What is required
What is wanted is the line holding "Instruction: Open the" and every later line through the end of the entries, set down exactly.

Entries supplied
● ● ● ●

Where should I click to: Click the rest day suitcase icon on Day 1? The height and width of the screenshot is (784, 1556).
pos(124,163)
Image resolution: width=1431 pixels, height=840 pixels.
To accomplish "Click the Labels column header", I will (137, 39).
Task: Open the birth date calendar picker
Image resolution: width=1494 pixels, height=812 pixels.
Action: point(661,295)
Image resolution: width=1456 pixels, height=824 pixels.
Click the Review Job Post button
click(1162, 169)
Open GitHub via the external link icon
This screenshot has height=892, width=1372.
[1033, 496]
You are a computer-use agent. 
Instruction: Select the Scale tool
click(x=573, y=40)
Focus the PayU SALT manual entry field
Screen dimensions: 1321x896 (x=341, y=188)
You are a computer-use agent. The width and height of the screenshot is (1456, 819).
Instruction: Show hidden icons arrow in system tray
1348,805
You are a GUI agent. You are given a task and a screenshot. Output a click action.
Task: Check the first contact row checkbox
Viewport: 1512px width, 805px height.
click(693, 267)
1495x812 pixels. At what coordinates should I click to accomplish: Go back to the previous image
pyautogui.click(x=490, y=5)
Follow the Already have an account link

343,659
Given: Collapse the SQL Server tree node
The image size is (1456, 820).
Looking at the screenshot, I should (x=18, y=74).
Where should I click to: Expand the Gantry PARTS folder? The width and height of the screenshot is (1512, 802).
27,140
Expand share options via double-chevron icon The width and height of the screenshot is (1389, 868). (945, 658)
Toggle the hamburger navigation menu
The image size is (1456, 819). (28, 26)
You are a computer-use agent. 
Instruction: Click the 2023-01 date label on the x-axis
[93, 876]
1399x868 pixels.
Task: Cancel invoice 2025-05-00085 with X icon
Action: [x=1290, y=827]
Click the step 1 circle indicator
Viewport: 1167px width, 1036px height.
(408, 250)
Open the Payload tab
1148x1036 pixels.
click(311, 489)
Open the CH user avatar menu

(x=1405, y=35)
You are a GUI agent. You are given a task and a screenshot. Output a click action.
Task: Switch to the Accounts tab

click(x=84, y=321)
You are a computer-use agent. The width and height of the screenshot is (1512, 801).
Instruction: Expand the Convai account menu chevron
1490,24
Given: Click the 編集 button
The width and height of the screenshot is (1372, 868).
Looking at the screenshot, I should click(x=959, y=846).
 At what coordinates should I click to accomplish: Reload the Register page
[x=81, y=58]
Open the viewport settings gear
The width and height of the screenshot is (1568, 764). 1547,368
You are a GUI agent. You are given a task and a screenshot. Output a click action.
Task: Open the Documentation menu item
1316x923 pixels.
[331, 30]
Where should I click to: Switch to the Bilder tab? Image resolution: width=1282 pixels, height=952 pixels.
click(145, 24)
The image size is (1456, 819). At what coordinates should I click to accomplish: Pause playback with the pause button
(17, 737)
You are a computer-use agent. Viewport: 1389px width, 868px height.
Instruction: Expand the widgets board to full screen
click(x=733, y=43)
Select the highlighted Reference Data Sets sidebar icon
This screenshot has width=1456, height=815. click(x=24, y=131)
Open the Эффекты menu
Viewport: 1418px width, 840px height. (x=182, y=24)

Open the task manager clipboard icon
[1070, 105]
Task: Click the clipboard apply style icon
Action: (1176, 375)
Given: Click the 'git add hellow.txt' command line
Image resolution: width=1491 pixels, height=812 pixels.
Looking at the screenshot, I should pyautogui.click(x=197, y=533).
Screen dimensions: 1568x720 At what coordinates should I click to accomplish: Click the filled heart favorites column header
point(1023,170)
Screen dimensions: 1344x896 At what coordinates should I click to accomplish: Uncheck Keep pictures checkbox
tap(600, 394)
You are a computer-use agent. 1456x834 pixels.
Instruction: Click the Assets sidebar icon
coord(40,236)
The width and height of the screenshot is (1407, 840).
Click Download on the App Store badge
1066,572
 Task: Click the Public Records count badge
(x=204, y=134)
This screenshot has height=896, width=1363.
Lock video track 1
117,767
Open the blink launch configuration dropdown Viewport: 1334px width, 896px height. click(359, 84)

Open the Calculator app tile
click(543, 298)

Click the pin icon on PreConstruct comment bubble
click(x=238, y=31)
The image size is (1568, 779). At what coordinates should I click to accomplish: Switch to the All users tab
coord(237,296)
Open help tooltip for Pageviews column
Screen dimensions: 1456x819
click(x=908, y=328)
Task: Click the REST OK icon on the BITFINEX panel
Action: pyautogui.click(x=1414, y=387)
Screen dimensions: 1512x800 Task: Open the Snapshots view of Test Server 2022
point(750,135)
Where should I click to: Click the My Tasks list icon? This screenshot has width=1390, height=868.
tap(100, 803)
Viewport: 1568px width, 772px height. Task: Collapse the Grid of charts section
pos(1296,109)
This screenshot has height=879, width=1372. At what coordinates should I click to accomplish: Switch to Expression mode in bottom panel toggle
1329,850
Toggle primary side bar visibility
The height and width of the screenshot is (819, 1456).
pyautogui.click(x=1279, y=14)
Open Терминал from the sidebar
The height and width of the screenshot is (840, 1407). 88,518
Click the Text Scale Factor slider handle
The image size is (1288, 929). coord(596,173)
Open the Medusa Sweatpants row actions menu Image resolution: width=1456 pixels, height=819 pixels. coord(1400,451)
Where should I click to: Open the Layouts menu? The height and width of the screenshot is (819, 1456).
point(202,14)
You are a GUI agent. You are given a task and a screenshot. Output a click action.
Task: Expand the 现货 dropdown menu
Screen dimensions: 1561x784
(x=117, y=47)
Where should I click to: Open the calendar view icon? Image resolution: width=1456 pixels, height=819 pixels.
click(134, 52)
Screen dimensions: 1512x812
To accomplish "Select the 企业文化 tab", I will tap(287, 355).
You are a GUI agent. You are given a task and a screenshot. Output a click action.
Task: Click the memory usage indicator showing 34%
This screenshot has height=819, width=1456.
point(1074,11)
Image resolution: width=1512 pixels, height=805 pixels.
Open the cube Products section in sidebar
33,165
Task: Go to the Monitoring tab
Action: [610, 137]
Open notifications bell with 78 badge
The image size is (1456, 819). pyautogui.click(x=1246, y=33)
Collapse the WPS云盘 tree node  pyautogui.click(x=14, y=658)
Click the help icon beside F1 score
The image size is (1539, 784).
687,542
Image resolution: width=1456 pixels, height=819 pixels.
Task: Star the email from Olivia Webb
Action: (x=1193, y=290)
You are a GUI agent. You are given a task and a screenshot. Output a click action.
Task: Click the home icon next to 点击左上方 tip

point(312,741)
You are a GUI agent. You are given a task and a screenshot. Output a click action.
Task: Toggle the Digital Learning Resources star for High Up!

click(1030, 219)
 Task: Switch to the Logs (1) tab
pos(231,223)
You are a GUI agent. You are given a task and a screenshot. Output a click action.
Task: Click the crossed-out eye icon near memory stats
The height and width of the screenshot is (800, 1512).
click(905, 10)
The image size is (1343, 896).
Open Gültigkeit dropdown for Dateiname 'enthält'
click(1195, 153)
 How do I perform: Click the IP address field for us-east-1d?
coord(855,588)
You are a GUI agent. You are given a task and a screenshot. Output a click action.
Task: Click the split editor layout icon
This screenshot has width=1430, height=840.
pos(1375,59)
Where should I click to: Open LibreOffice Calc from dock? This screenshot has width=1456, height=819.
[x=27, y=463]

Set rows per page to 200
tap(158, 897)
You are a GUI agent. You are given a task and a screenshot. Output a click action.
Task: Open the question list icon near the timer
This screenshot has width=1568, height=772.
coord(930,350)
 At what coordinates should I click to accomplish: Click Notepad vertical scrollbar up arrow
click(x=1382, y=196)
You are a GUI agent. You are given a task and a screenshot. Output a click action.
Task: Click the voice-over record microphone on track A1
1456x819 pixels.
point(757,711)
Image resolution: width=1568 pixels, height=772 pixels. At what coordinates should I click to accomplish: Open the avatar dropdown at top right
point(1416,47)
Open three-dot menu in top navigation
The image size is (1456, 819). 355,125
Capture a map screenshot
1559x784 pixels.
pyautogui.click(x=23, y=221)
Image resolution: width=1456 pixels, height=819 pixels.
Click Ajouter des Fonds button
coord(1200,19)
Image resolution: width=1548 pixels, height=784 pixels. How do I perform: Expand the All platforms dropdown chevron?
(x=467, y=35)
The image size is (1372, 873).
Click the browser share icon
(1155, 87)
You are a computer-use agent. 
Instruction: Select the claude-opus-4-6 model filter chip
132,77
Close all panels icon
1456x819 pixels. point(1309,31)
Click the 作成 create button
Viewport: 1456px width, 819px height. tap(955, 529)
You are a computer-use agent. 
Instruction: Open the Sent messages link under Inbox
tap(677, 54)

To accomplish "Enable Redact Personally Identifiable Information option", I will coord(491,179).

● ● ● ●

Response box
Instruction: Open the Sent messages link under Inbox
tap(677, 54)

To accomplish "Enable Redact Personally Identifiable Information option", I will coord(491,179).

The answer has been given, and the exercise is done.